Fossil behaves differently when you do a clone as a user with Setup capability on the remote repository, which primarily has effects on the fidelity of clone-as-backup, which we cover elsewhere. We strongly encourage you to read that document if you expect to use a clone as a complete replacement for the remote repository.

The All-Powerful Setup User

Setup users get every user capability of Fossil except for two exceptionally dangerous capabilities, which they can later grant to themselves or to others.

In addition, Setup users can use every feature of the Fossil UI. If Fossil can do a thing, a Setup user on that repo can make Fossil do it.

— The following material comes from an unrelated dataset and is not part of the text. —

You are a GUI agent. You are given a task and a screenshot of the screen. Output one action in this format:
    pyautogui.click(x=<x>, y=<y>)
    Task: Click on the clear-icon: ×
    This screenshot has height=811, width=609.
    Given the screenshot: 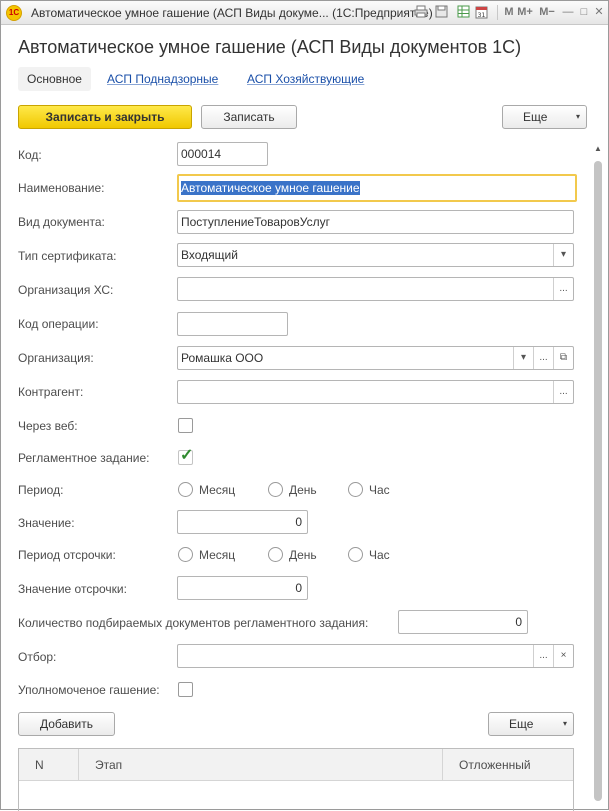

Setup users can do many things that Admin users cannot. They may not only use all of the Admin UI features, they may also:

The “Admin” feature of Fossil UI is so-named because Admin users can use about half of its functions, but only Setup can use these pages:

Just remember, user caps affect Fossil’s web interfaces only. A user is a Setup user by default on their local clone of a repo, and Fossil’s ability to protect itself against malicious (or even simply incorrect) pushes is limited. Someone with clone and push capability on your repo could clone it, modify their local repo, and then push the changes back to your repo. Be careful who you give that combination of capabilities to!

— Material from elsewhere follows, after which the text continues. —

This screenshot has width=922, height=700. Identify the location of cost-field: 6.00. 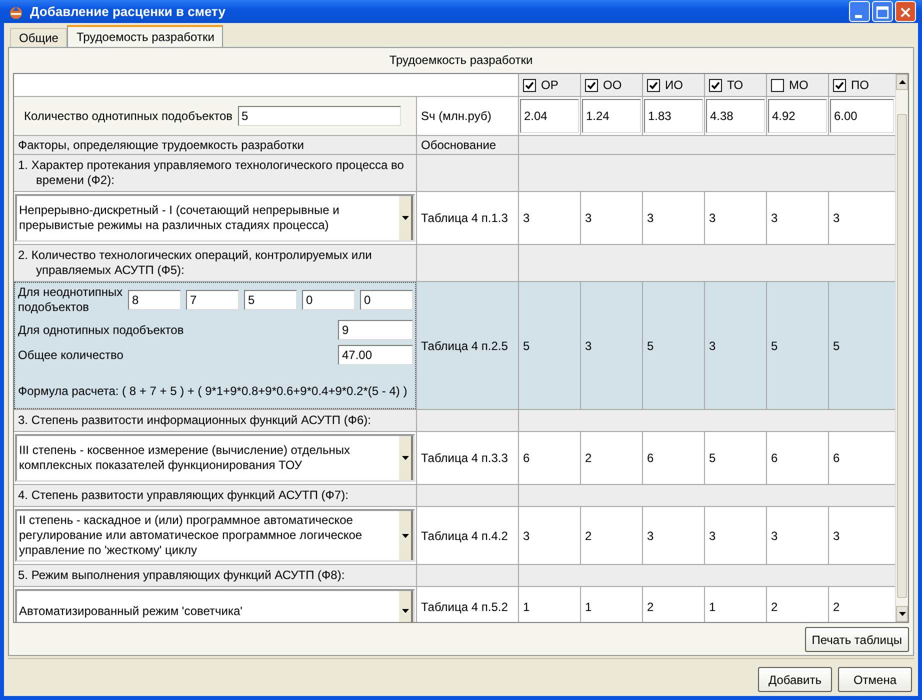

When you run fossil ui, you are the Setup user on that repo through that UI instance, regardless of the capability set defined in the repo’s user table. This is true even if you cloned a remote repo where you do not have Setup caps. This is why ui always binds to localhost without needing the --localhost flag: in this mode, anyone who can connect to that repo’s web UI has full power over that repo.

Dangerous Capabilities Initially Denied to Everyone

There are two capabilities that Fossil doesn’t grant by default to Setup or Admin users automatically. They are exceptionally dangerous, so Fossil makes these users grant themselves (or others) these capabilities deliberately, hopefully after careful consideration.

Write Unversioned

Fossil currently doesn’t distinguish the sub-operations of fossil uv; they’re all covered by WrUnver (“y”) capability. Since some of these operations are unconditionally destructive due to the nature of unversioned content, and since this goes against Fossil’s philosophy of immutable history, nobody gets cap “y” on a Fossil repo by default, not even the Setup or Admin users. A Setup or Admin user must grant cap “y” to someone — not necessarily themselves! — before modifications to remote unversioned content are possible.

Operations on unversioned content made without this capability affect your local clone only. In this way, your local unversioned file table can have different content from that in its parent repo. This state of affairs will continue until your user either gets cap “y” and syncs that content with its parent or you say fossil uv revert to make your local unversioned content table match that of its parent repo.

Private Branch Push

For private branches to remain private, they must never be accidentally pushed to a public repository. It can be difficult to impossible to recover from such a mistake, so nobody gets Private (“x”) capability on a Fossil repo by default, not even Admin or Setup users.

There are two common uses for private branches.

One use is part of a local social contract allowing individual developers to work on some things in private until they’re ready to push them up to the parent repository. This goes against a core tenet of Fossil’s design philosophy, but Fossil allows it, so some development organizations do this. If yours is one of these, you might give cap “x” to the “developer” category.

The other use is in development organizations that follow the Fossil philosophy, where you do not work in private unless you absolutely must. You may have a public-facing project — let’s call it “SQLite” for the sake of argument — but then someone comes along and commissions a custom modification to your project which they wish to keep proprietary. You do your work on a private branch, which you absolutely must never push to the public repo, because that would be illegal. (Breach of contract, copyright violation on a work-for-hire agreement, etc.) If you are using Fossil in this way, we recommend that you give “x” capability to a special developer account only, if at all, to minimize the chance of an accidental push.